1. Field of the Invention
The present invention is directed to a hydrogen fueling station, and, more particularly, to a control system for use in a fuel processor.
2. Description of the Related Art
There are numerous uses for pure hydrogen or hydrogen-enriched gas streams. For instance, fuel cells—a promising alternative energy source—typically employ hydrogen as a fuel for generating power. Many industrial processes also employ hydrogen or hydrogen-enriched gas streams in a variety of fields for the manufacture and production of a wide assortment of end products. However, pure hydrogen is not available as a natural resource in a form that can be readily exploited. As a counter-example, natural gas, a hydrocarbon-based fuel, is frequently found in large subterranean deposits that can be easily accessed and transported once tapped. Nature does not provide such deposits of hydrogen.
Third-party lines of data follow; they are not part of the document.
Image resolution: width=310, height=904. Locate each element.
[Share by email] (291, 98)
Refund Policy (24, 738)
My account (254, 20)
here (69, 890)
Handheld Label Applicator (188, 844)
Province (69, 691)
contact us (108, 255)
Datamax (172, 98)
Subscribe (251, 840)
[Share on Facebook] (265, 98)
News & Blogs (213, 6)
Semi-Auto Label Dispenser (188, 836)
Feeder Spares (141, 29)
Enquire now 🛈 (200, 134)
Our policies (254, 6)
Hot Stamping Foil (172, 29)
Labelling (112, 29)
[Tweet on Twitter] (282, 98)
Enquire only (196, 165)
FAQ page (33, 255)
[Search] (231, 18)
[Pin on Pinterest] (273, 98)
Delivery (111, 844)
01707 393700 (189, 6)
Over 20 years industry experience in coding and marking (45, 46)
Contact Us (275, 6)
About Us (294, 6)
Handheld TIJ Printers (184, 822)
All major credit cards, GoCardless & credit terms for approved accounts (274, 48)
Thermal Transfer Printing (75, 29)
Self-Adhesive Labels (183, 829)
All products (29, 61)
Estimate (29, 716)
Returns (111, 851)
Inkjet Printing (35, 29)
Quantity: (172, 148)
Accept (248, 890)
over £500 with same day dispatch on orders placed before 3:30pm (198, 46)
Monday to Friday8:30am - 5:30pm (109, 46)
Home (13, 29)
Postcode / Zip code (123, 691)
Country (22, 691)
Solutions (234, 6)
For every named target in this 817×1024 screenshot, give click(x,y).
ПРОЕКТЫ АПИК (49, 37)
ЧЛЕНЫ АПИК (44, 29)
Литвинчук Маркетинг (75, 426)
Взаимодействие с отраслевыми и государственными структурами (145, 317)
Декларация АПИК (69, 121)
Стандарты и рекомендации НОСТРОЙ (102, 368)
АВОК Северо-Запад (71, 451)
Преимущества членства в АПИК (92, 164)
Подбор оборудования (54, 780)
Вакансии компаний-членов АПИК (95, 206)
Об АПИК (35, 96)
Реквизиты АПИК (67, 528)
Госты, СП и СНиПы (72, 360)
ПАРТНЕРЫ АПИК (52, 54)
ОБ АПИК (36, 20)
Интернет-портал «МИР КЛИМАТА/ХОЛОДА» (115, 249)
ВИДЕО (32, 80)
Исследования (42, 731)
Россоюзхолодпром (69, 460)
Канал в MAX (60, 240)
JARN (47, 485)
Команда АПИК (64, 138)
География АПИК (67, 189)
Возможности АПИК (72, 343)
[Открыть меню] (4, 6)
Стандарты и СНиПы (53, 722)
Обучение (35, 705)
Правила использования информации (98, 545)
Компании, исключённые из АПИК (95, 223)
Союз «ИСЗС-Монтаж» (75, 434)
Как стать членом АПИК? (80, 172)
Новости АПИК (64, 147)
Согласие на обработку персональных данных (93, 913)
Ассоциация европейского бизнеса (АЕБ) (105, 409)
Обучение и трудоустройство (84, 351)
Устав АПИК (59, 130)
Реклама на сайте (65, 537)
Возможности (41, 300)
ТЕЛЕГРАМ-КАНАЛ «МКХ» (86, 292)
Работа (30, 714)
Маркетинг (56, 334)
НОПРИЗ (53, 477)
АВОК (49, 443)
One way to overcome this difficulty is the use of “fuel processors” or “reformers” to convert hydrocarbon-based fuels to a hydrogen rich gas stream which can be used as a feed for fuel cells. Hydrocarbon-based fuels, such as natural gas, liquid petroleum gas (“LPG”), gasoline, and diesel, require conversion for use as fuel for most fuel cells. Current art uses multi-step processes combining an initial conversion process with several clean-up processes. The initial process is most often steam reforming (“SR”), autothermal reforming (“ATR”), catalytic partial oxidation (“CPOX”), or non-catalytic partial oxidation (“POX”). The clean-up processes are usually comprised of a combination of desulfurization, high temperature water-gas shift, low temperature water-gas shift, selective CO oxidation, or selective CO methanation. Alternative processes include hydrogen selective membrane reactors and filters.
However, safety issues can arise. Consider a hydrogen fueling station for refueling fuel cell powered vehicles that employs a fuel processor. Fuel processing involves pressures and temperatures that, if not controlled properly, could damage the equipment or create harmful conditions for the operators. Moreover, depending on the nature of the fuel processor, both the reactants reformed and the hydrogen produced can require careful control and handling. The hydrogen produced by a fuel processor is also typically stored under pressure until it can be dispensed, which also needs appropriate controls. Thus, new and better control strategies are desirable.